*TASK STATEMENT*:
Copy out each line from the start of the material below until the line with "Task: Open the Add panel menu", that line included.

*EXTRACTED INFORMATION*:
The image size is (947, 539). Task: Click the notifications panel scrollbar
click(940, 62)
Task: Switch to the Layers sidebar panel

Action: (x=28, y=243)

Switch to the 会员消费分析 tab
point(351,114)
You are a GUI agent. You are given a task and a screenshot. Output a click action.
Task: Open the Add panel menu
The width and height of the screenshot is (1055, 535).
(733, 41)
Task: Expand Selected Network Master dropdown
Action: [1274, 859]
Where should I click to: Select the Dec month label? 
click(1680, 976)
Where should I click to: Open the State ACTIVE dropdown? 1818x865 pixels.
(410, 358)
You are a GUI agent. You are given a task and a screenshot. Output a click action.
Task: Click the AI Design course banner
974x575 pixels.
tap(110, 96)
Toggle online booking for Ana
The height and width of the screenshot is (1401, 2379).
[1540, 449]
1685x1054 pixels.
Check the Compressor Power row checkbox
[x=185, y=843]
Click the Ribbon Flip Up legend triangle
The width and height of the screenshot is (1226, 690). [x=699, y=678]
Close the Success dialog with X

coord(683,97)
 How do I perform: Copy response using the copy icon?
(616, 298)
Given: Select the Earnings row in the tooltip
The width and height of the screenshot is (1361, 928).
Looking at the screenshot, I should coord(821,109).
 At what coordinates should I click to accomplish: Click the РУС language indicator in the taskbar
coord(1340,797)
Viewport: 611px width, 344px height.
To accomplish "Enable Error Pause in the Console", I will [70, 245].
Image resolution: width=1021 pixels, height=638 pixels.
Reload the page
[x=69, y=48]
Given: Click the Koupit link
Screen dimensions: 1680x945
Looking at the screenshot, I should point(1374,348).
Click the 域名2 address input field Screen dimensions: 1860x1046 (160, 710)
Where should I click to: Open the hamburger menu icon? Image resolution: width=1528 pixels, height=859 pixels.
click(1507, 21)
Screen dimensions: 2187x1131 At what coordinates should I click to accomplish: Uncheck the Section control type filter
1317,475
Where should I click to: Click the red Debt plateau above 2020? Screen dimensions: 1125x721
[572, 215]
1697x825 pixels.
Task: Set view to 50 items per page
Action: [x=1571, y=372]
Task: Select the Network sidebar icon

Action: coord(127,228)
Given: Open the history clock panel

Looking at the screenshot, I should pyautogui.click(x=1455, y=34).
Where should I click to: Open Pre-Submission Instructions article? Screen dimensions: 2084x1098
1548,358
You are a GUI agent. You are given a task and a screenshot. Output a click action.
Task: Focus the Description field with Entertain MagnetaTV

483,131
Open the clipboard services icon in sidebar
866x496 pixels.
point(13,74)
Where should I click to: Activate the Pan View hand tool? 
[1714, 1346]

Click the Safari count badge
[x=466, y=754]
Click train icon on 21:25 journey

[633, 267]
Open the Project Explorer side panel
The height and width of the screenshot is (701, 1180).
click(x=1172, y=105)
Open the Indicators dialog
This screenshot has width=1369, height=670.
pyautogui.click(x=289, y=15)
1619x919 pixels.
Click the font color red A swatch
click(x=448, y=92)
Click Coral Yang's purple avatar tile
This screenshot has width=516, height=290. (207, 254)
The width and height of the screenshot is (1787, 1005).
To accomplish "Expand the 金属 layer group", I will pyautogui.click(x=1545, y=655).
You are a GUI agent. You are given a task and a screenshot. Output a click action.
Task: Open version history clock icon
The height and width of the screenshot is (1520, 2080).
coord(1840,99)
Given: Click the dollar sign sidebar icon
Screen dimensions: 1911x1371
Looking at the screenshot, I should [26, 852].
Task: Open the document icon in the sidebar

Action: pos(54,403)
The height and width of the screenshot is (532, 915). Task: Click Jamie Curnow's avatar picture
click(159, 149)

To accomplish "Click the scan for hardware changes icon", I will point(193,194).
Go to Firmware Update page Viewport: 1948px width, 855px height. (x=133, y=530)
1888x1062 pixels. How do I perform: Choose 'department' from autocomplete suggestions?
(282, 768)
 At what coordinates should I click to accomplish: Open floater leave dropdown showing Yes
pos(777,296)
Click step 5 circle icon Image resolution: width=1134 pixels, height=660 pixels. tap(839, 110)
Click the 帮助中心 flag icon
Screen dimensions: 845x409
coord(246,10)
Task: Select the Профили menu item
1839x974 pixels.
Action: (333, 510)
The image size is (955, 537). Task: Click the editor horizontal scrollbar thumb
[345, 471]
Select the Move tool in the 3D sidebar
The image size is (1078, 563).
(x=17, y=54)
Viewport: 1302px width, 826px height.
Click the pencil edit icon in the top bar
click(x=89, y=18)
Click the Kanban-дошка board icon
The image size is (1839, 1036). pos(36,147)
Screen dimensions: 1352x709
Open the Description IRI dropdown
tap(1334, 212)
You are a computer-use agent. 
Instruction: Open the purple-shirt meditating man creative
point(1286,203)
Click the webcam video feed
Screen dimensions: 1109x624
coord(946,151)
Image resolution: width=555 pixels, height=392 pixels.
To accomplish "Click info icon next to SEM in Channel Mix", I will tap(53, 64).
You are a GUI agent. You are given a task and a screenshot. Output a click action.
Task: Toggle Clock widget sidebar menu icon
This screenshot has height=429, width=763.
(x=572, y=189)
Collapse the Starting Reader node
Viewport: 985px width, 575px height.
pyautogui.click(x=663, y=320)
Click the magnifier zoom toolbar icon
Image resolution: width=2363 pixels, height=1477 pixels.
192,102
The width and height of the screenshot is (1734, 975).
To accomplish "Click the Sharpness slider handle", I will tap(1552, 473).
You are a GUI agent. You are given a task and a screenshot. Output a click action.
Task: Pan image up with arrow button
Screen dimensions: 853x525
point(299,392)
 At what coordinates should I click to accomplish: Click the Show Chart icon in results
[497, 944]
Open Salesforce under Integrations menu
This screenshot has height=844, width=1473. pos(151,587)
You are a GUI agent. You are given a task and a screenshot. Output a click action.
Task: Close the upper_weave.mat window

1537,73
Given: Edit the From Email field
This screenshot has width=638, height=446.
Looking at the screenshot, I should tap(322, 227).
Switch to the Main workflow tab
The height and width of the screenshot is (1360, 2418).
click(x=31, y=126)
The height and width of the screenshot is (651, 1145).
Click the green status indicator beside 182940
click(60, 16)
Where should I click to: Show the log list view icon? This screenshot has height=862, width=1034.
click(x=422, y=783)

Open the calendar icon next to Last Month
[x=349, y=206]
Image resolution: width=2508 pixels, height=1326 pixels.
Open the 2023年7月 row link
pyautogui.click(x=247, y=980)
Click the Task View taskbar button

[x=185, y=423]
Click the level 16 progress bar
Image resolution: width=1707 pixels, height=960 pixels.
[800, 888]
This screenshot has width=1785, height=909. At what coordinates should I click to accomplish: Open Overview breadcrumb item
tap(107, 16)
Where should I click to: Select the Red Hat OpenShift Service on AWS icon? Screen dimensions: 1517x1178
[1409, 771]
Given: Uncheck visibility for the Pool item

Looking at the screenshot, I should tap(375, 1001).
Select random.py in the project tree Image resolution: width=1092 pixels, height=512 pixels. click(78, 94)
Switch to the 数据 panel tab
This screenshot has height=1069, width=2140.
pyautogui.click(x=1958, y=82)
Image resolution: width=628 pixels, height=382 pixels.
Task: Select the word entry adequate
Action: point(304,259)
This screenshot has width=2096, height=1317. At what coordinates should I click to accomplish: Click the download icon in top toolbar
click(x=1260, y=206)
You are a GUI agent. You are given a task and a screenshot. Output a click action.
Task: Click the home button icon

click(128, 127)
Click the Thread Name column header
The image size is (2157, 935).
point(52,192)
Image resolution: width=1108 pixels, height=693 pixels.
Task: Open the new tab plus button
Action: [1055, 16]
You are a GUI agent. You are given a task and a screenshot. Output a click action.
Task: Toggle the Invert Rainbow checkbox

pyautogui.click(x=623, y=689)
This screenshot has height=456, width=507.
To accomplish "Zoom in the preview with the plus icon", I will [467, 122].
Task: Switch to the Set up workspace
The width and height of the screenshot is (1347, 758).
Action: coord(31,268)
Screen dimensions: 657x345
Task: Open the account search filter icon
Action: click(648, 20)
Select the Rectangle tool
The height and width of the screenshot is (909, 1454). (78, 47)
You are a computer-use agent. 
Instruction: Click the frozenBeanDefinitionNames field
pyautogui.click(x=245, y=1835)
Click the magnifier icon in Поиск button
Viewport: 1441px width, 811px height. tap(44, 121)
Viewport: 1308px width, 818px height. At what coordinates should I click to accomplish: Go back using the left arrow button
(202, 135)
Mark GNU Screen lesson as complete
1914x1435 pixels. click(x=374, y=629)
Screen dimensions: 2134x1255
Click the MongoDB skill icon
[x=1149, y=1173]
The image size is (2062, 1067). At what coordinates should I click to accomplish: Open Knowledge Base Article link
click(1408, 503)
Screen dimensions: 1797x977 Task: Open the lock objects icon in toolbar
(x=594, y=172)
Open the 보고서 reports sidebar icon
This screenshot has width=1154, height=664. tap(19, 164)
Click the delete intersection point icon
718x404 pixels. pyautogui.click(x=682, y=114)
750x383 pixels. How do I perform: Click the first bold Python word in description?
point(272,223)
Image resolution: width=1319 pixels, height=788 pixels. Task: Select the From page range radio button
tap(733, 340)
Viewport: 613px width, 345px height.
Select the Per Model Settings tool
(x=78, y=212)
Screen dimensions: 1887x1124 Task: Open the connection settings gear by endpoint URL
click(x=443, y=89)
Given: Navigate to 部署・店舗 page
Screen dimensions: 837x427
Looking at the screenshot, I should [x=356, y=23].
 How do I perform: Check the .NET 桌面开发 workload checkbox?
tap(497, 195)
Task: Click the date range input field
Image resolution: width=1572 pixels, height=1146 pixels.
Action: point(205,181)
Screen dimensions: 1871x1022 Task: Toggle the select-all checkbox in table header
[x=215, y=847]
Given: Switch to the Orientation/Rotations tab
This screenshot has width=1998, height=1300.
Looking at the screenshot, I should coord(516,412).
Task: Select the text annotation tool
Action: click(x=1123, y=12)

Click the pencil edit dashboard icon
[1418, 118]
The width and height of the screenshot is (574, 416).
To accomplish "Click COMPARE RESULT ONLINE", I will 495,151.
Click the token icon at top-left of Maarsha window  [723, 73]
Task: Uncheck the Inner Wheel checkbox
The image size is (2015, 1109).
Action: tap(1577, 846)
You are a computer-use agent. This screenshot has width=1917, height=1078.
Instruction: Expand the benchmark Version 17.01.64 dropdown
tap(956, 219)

*OUTPUT BELOW*:
The image size is (947, 539). Task: Click the notifications panel scrollbar
click(940, 62)
Task: Switch to the Layers sidebar panel

Action: (x=28, y=243)

Switch to the 会员消费分析 tab
point(351,114)
You are a GUI agent. You are given a task and a screenshot. Output a click action.
Task: Open the Add panel menu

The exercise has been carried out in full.